§ **Task description**:
Where "Explorer" appears in a line of the entries below, that line should be copied.
━━━━━ The input
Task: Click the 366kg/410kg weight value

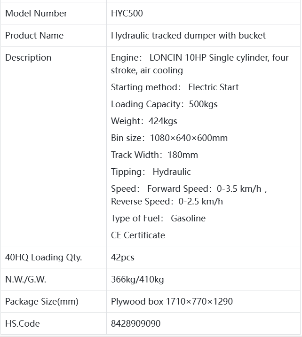Action: (x=137, y=279)
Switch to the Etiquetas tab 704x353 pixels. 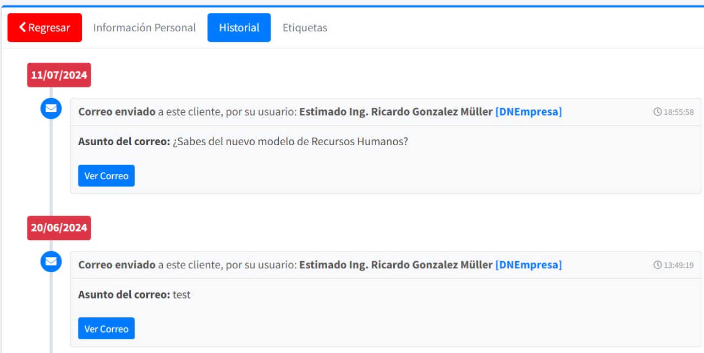pos(305,27)
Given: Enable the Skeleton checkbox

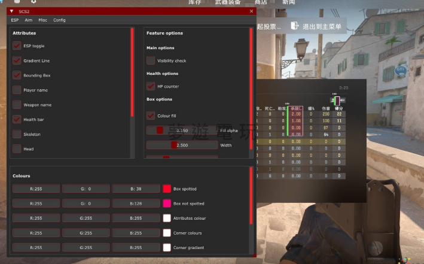Looking at the screenshot, I should (17, 134).
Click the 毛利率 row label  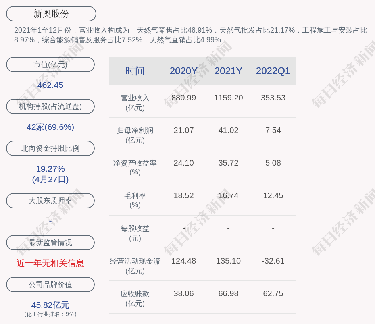[135, 196]
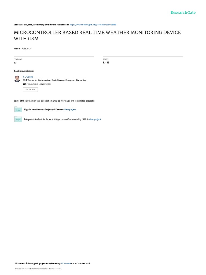Click Integrated Analysis for Impact project title
206x275 pixels.
tap(56, 119)
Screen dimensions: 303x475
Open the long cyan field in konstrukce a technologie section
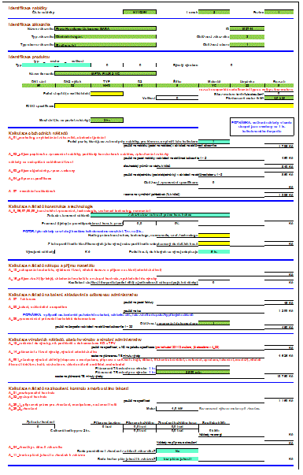tap(160, 215)
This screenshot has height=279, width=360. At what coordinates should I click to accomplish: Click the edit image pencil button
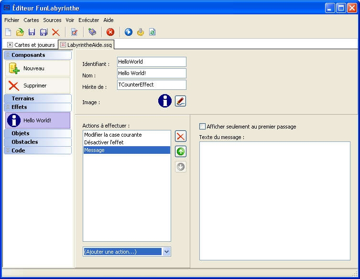tap(180, 101)
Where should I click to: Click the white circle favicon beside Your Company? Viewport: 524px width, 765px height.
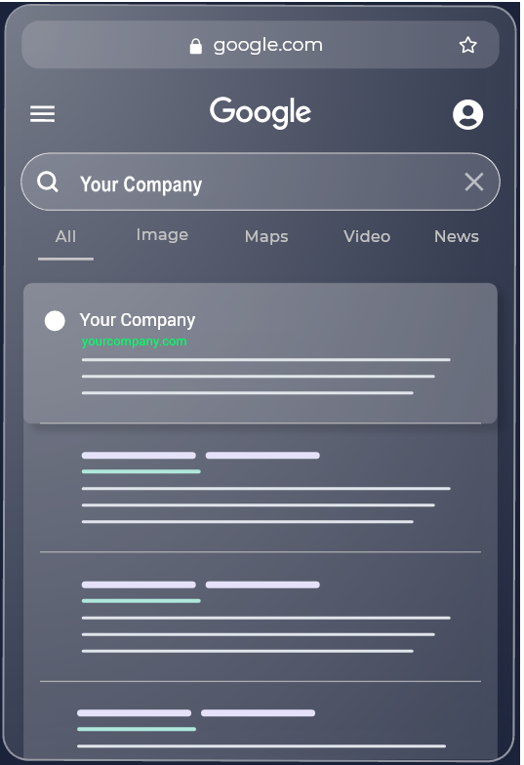tap(55, 321)
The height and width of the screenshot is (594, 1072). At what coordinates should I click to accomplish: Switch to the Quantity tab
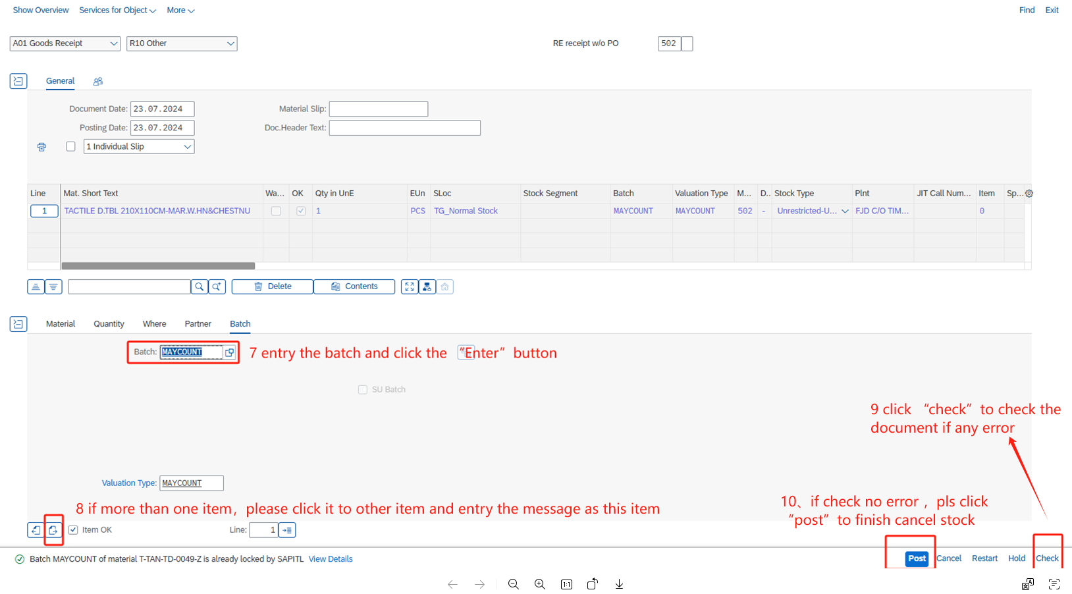[x=109, y=324]
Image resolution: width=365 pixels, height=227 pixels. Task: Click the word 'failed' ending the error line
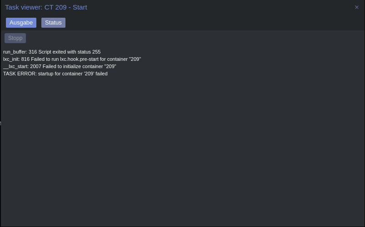pos(101,74)
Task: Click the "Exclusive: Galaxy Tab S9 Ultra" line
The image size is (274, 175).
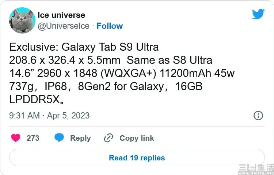Action: 84,47
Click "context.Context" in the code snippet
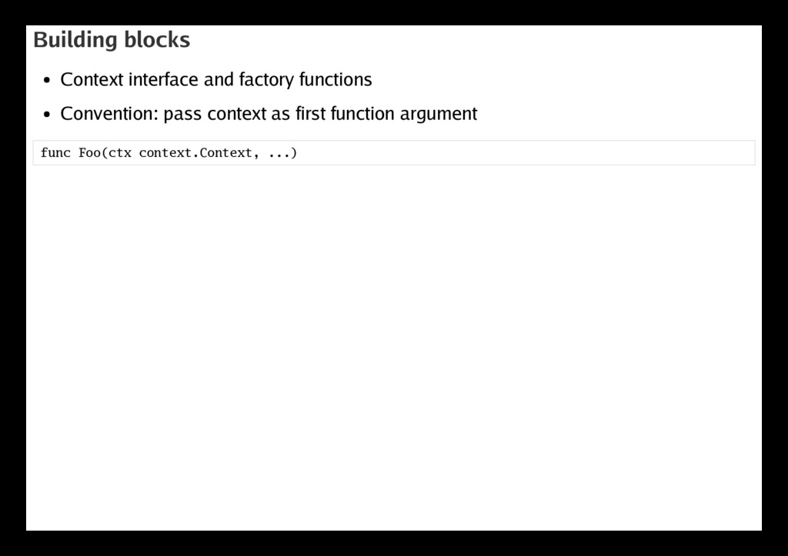Viewport: 788px width, 556px height. (x=195, y=153)
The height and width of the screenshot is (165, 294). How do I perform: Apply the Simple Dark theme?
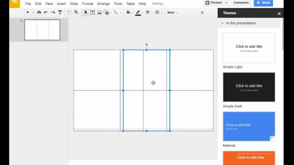tap(249, 87)
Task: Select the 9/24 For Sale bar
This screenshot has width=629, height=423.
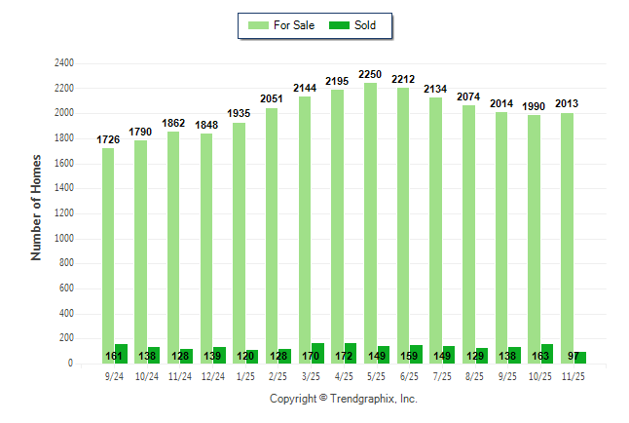Action: click(x=108, y=255)
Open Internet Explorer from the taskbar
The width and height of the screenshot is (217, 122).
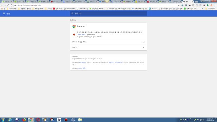pos(10,120)
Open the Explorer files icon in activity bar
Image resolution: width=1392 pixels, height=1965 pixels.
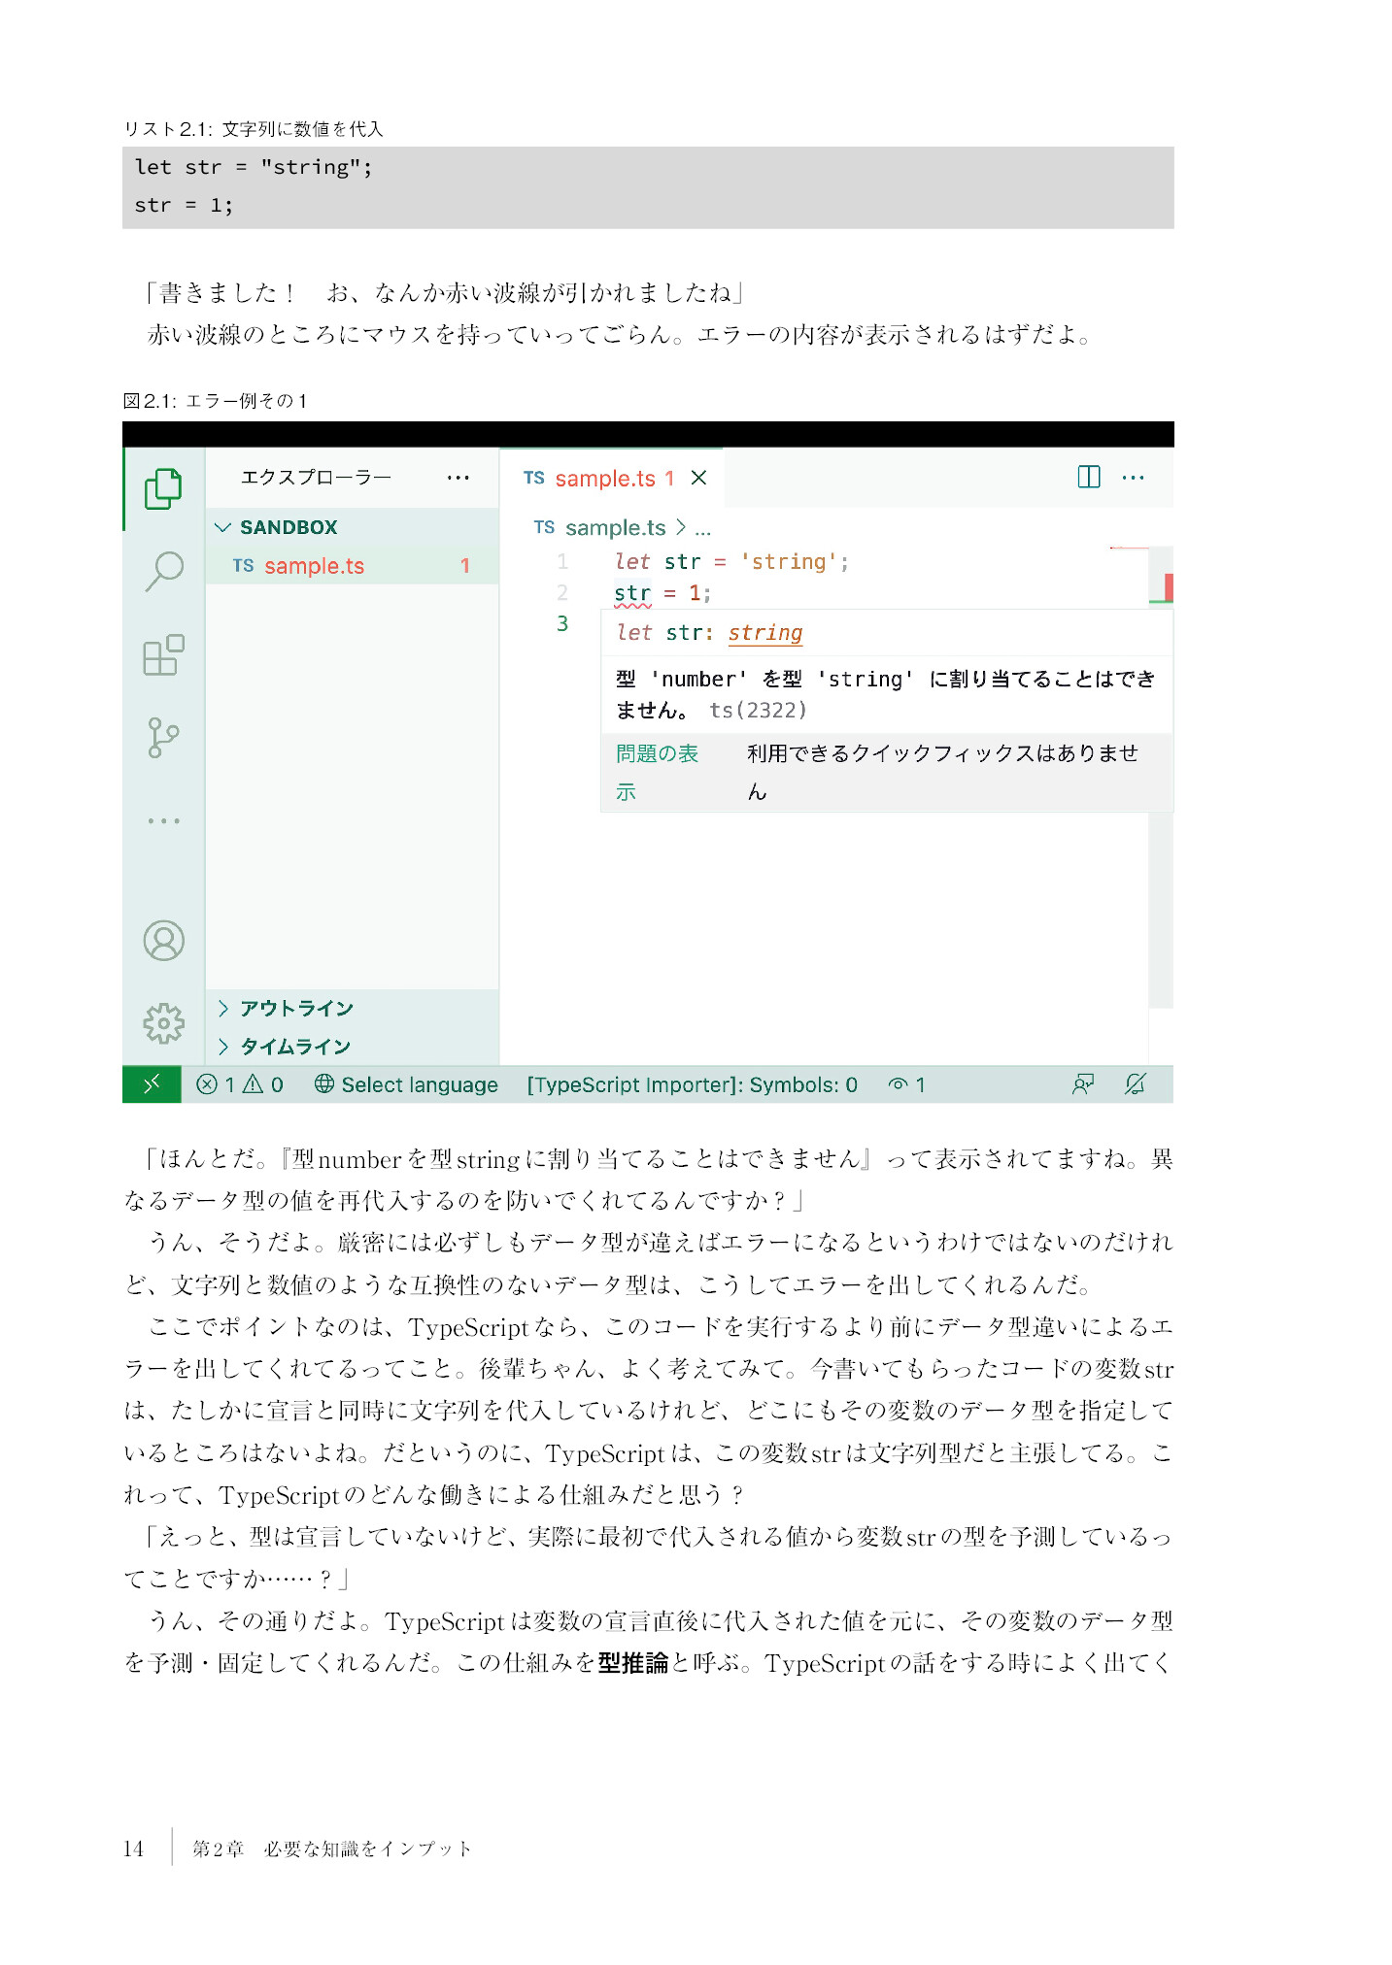pos(163,488)
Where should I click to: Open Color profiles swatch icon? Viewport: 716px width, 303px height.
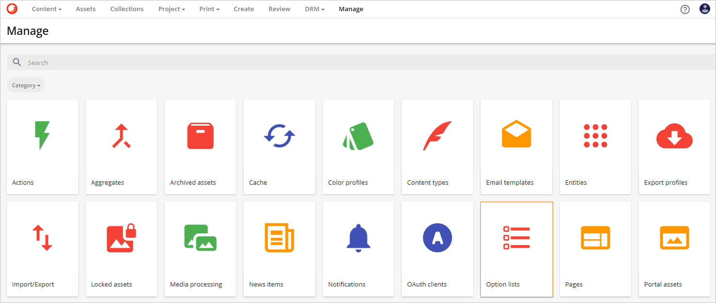coord(358,136)
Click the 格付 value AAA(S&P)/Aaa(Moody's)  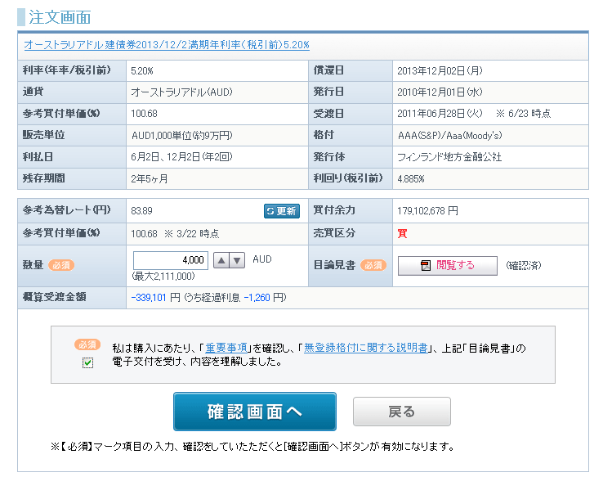click(449, 135)
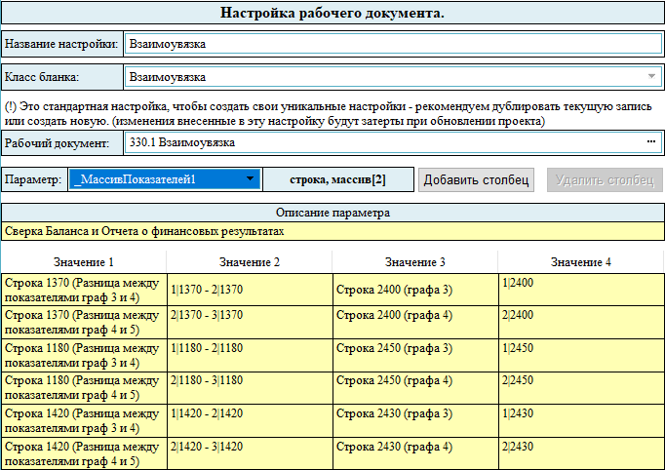Click the Добавить столбец button
Image resolution: width=665 pixels, height=470 pixels.
click(x=477, y=179)
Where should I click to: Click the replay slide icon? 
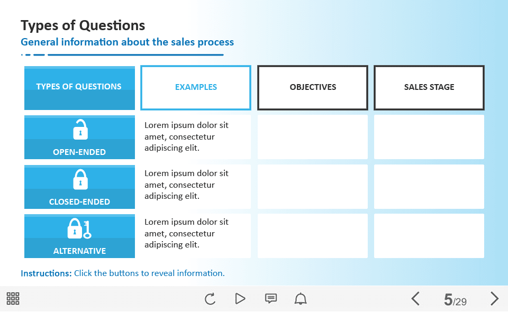click(210, 299)
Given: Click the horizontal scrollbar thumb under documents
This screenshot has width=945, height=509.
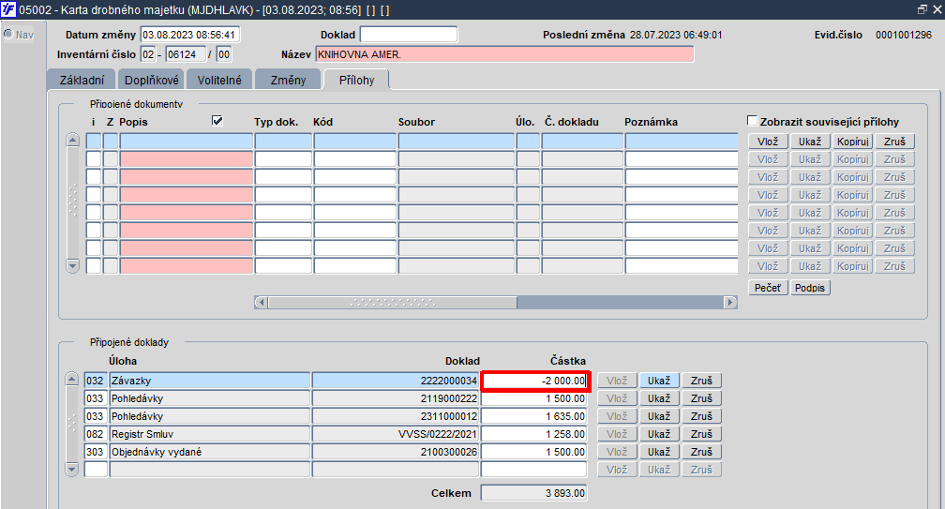Looking at the screenshot, I should pyautogui.click(x=392, y=303).
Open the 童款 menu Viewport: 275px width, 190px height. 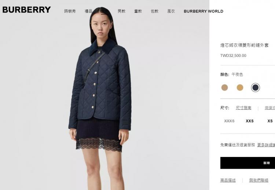[138, 11]
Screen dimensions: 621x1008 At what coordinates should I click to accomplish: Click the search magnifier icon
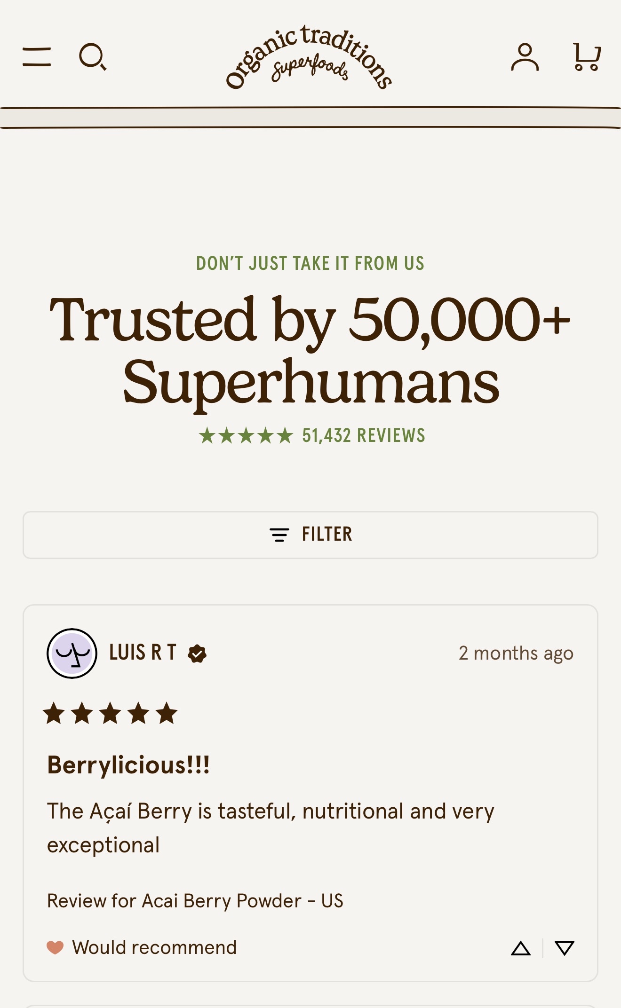tap(92, 57)
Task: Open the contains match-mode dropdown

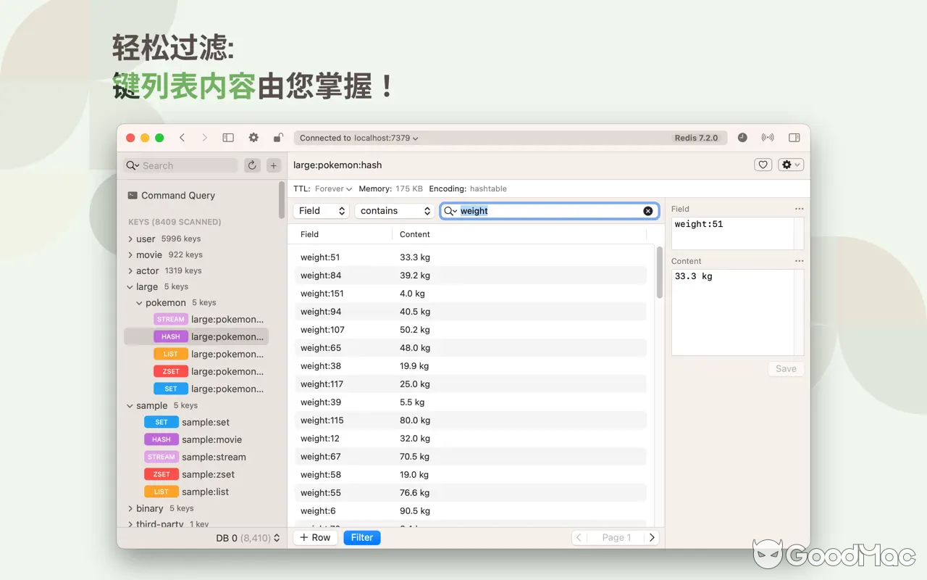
━━━━━━━━━━
§ **Task answer**:
Open Internet Explorer from the taskbar
Open the Explorer files icon in activity bar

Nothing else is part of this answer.